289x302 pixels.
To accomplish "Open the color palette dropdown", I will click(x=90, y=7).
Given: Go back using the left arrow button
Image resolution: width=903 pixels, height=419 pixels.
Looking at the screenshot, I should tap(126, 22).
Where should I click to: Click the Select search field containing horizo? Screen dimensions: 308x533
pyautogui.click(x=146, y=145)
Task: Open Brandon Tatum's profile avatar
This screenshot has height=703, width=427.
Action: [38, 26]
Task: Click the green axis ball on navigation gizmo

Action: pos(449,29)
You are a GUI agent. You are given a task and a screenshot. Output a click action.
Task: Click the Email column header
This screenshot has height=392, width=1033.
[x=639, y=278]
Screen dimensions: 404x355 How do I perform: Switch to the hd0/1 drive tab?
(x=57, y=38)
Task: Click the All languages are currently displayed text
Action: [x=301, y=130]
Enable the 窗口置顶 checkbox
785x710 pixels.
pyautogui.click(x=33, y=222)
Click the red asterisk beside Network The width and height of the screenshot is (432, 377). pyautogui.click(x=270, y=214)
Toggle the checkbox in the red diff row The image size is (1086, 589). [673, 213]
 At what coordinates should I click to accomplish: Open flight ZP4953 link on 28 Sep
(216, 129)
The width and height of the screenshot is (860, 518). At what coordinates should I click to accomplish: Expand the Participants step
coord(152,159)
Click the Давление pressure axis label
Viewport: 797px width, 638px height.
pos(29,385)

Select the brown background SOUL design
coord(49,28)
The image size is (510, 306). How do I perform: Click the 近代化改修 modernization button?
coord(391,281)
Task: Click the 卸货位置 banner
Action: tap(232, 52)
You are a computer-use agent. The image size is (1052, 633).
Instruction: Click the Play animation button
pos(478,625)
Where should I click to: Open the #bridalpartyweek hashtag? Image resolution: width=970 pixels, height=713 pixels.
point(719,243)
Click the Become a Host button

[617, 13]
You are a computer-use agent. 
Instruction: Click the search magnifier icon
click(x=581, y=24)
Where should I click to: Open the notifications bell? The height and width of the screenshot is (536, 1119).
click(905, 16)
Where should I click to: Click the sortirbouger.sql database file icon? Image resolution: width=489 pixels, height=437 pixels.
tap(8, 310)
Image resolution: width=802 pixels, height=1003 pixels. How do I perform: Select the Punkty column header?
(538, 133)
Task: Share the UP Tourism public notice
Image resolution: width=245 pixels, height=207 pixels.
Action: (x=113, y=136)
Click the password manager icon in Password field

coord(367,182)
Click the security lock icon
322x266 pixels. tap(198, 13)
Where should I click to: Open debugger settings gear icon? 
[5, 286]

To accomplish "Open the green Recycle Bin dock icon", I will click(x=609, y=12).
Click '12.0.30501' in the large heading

REQUIRED WORK> Set down all of the records shown above once more, exactly.

COMPLETED TASK>
289x302 pixels.
To accomplish "Open the color palette dropdown", I will click(x=90, y=7).
Given: Go back using the left arrow button
Image resolution: width=903 pixels, height=419 pixels.
Looking at the screenshot, I should tap(126, 22).
Where should I click to: Click the Select search field containing horizo? Screen dimensions: 308x533
pyautogui.click(x=146, y=145)
Task: Open Brandon Tatum's profile avatar
This screenshot has height=703, width=427.
Action: [38, 26]
Task: Click the green axis ball on navigation gizmo

Action: pos(449,29)
You are a GUI agent. You are given a task and a screenshot. Output a click action.
Task: Click the Email column header
This screenshot has height=392, width=1033.
[x=639, y=278]
Screen dimensions: 404x355 How do I perform: Switch to the hd0/1 drive tab?
(x=57, y=38)
Task: Click the All languages are currently displayed text
Action: [x=301, y=130]
Enable the 窗口置顶 checkbox
785x710 pixels.
pyautogui.click(x=33, y=222)
Click the red asterisk beside Network The width and height of the screenshot is (432, 377). pyautogui.click(x=270, y=214)
Toggle the checkbox in the red diff row The image size is (1086, 589). [673, 213]
 At what coordinates should I click to accomplish: Open flight ZP4953 link on 28 Sep
(216, 129)
The width and height of the screenshot is (860, 518). At what coordinates should I click to accomplish: Expand the Participants step
coord(152,159)
Click the Давление pressure axis label
Viewport: 797px width, 638px height.
pos(29,385)

Select the brown background SOUL design
coord(49,28)
The image size is (510, 306). How do I perform: Click the 近代化改修 modernization button?
coord(391,281)
Task: Click the 卸货位置 banner
Action: tap(232, 52)
You are a computer-use agent. The image size is (1052, 633).
Instruction: Click the Play animation button
pos(478,625)
Where should I click to: Open the #bridalpartyweek hashtag? Image resolution: width=970 pixels, height=713 pixels.
point(719,243)
Click the Become a Host button

[617, 13]
You are a computer-use agent. 
Instruction: Click the search magnifier icon
click(x=581, y=24)
Where should I click to: Open the notifications bell? The height and width of the screenshot is (536, 1119).
click(905, 16)
Where should I click to: Click the sortirbouger.sql database file icon? Image resolution: width=489 pixels, height=437 pixels.
tap(8, 310)
Image resolution: width=802 pixels, height=1003 pixels. How do I perform: Select the Punkty column header?
(538, 133)
Task: Share the UP Tourism public notice
Image resolution: width=245 pixels, height=207 pixels.
Action: (x=113, y=136)
Click the password manager icon in Password field

coord(367,182)
Click the security lock icon
322x266 pixels. tap(198, 13)
Where should I click to: Open debugger settings gear icon? 
[5, 286]

To accomplish "Open the green Recycle Bin dock icon", I will click(x=609, y=12).
Click '12.0.30501' in the large heading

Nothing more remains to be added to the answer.